The self-assembling technology peptide platform is very promising. Based on testing to date, such a hemostatic device can have a number of characteristics that may make it user-friendly. For instance, it can be designed to conform to irregular wound geometry, not require cold or frozen storage, and be easily applied. Additionally, it would not need to be sticky or glue-like, which could enhance its utility in the setting of minimally invasive surgery. It can be transparent, and therefore help surgeons and other healthcare providers to maintain a clearer field of vision during a procedure. It could potentially be applied prophylactically so that additional bleeding is prevented just as it starts. Such a product would potentially represent a new generation of solutions for hemostasis and more. 

Animal tests of a self-assembling peptide based hemostatic device under development have demonstrated rapid average time to hemostasis when applied to bleeding wounds in a variety of animal tissues. The technology can result in time to hemostasis of under 15 to 30 seconds. This is compared to much longer times, often from 80 seconds to significantly more than 300 seconds, when various control substances were applied.

The potential benefits could include better efficacy and outcomes, fewer risks, lower morbidity, less need for other resources, and faster throughput in the operating room. Perhaps most importantly, animal studies also support that such devices can work in the presence of antithrombotics, commonly known as blood thinners.

A recent clinical study to assess the safety and performance of one such hemostatic device in humans enrolled 46 patients, including 10 who were taking antiplatelet therapy. Each patient had bleeding wounds created as a result of the excision of two skin lesions under local anesthetic in the same setting. On a randomized basis, one lesion received treatment with the hemostatic device and the other received a control treatment consisting of standard therapy plus a sham. Each subject was followed-up for safety assessment both on Day 7 and again on Day 30, which marked the end of the patient’s participation in the clinical study.
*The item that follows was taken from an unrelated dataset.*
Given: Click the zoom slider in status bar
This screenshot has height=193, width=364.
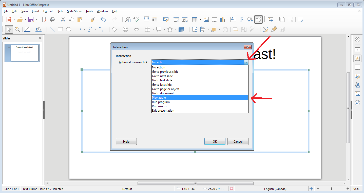Looking at the screenshot, I should 332,189.
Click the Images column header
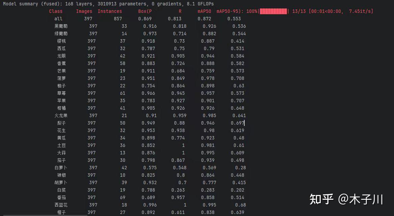 pyautogui.click(x=84, y=11)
The objectives of the study were to evaluate the safety and performance of the hemostatic device in patients scheduled to undergo excision of skin lesions on their trunk or upper limbs. The primary endpoint was safety throughout the surgical procedure and until the end of a 30-day follow-up period post procedure. Safety of the device was determined by monitoring for treatment-related adverse events. The primary objective was met, as the safety outcomes of both the device treatment group and the control group were similar. No serious adverse events were reported.

A secondary endpoint was performance as assessed by time to hemostasis. The median time to hemostasis of wounds in the treatment group was 41 percent faster than for those in the control group. These top-line data support that the hemostatic device was safe and performed as expected in the patients enrolled in the study throughout the completion of the patient assessments post-treatment.

Further analysis revealed that a subgroup of 10 patients who were taking a prescribed antiplatelet medication showed similar benefit from the hemostatic device as those not on antiplatelet medication. Specifically, the reduced median time to hemostasis of the treated wounds versus the control wounds was statistically significant for both the overall group of 46 patients and for the subgroup of 10 patients on antiplatelet therapy. Further, the median hemostasis for wounds treated with the device was less than 30 seconds for both the overall study group and for the subset of patients taking antiplatelet therapy.

Further such studies will improve our picture of the ability of a new generation of hemostatic devices to serve as an effective option for surgeons and their patients.

Terrence W. Norchi, M.D. is president & CEO of Framingham, Mass.-based Arch Therapeutics Inc. Arch’s flagship development stage product candidate, the AC5 Surgical Hemostatic Device, is being designed to achieve hemostasis in minimally invasive and open surgical procedures.